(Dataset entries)
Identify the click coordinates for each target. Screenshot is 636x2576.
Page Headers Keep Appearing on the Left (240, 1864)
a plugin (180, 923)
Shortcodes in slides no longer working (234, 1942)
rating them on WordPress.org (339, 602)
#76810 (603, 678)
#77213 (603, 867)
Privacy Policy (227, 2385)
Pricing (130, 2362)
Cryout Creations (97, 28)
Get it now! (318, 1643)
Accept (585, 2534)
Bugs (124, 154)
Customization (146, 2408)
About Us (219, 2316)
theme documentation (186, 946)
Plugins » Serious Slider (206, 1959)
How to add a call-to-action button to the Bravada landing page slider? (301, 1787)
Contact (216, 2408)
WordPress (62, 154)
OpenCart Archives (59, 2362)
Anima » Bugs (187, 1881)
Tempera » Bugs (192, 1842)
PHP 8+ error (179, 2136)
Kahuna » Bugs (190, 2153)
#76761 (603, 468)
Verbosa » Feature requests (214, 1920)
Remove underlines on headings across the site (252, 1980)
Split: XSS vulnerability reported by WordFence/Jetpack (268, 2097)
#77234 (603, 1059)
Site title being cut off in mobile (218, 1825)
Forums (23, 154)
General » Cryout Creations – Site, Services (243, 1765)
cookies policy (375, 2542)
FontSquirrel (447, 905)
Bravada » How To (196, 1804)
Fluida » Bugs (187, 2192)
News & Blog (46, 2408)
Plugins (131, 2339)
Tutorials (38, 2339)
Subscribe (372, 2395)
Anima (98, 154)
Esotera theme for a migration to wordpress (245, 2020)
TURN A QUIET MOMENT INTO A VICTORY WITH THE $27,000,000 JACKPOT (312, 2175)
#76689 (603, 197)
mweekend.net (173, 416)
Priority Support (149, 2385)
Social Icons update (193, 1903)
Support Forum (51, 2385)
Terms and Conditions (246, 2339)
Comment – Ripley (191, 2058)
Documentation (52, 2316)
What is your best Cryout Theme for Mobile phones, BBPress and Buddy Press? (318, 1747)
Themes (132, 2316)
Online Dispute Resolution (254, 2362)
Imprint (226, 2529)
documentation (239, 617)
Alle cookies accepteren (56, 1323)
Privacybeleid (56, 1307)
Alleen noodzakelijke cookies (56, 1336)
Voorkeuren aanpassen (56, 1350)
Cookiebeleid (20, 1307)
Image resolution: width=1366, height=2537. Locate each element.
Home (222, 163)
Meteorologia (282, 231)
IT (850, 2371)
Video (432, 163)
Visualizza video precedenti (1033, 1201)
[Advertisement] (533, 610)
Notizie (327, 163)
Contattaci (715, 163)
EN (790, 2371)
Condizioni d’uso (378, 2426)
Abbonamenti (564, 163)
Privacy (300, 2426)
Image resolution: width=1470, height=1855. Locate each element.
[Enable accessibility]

### Exercise
Repeat the entries shown above, every one, word for word.

### Written answer
Identify the click coordinates for each target. Screenshot is 636x2576.
Page Headers Keep Appearing on the Left (240, 1864)
a plugin (180, 923)
Shortcodes in slides no longer working (234, 1942)
rating them on WordPress.org (339, 602)
#76810 (603, 678)
#77213 (603, 867)
Privacy Policy (227, 2385)
Pricing (130, 2362)
Cryout Creations (97, 28)
Get it now! (318, 1643)
Accept (585, 2534)
Bugs (124, 154)
Customization (146, 2408)
About Us (219, 2316)
theme documentation (186, 946)
Plugins » Serious Slider (206, 1959)
How to add a call-to-action button to the Bravada landing page slider? (301, 1787)
Contact (216, 2408)
WordPress (62, 154)
OpenCart Archives (59, 2362)
Anima » Bugs (187, 1881)
Tempera » Bugs (192, 1842)
PHP 8+ error (179, 2136)
Kahuna » Bugs (190, 2153)
#76761 (603, 468)
Verbosa » Feature requests (214, 1920)
Remove underlines on headings across the site (252, 1980)
Split: XSS vulnerability reported by WordFence/Jetpack (268, 2097)
#77234 (603, 1059)
Site title being cut off in mobile (218, 1825)
Forums (23, 154)
General » Cryout Creations – Site, Services (243, 1765)
cookies policy (375, 2542)
FontSquirrel (447, 905)
Bravada » How To (196, 1804)
Fluida » Bugs (187, 2192)
News & Blog (46, 2408)
Plugins (131, 2339)
Tutorials (38, 2339)
Subscribe (372, 2395)
Anima (98, 154)
Esotera theme for a migration to wordpress (245, 2020)
TURN A QUIET MOMENT INTO A VICTORY WITH THE $27,000,000 JACKPOT (312, 2175)
#76689 (603, 197)
mweekend.net (173, 416)
Priority Support (149, 2385)
Social Icons update (193, 1903)
Support Forum (51, 2385)
Terms and Conditions (246, 2339)
Comment – Ripley (191, 2058)
Documentation (52, 2316)
What is your best Cryout Theme for Mobile phones, BBPress and Buddy Press? (318, 1747)
Themes (132, 2316)
Online Dispute Resolution (254, 2362)
Imprint (226, 2529)
documentation (239, 617)
Alle cookies accepteren (56, 1323)
Privacybeleid (56, 1307)
Alleen noodzakelijke cookies (56, 1336)
Voorkeuren aanpassen (56, 1350)
Cookiebeleid (20, 1307)
Image resolution: width=1366, height=2537. Locate each element.
Home (222, 163)
Meteorologia (282, 231)
IT (850, 2371)
Video (432, 163)
Visualizza video precedenti (1033, 1201)
[Advertisement] (533, 610)
Notizie (327, 163)
Contattaci (715, 163)
EN (790, 2371)
Condizioni d’uso (378, 2426)
Abbonamenti (564, 163)
Privacy (300, 2426)
Image resolution: width=1470, height=1855. Locate each element.
[Enable accessibility]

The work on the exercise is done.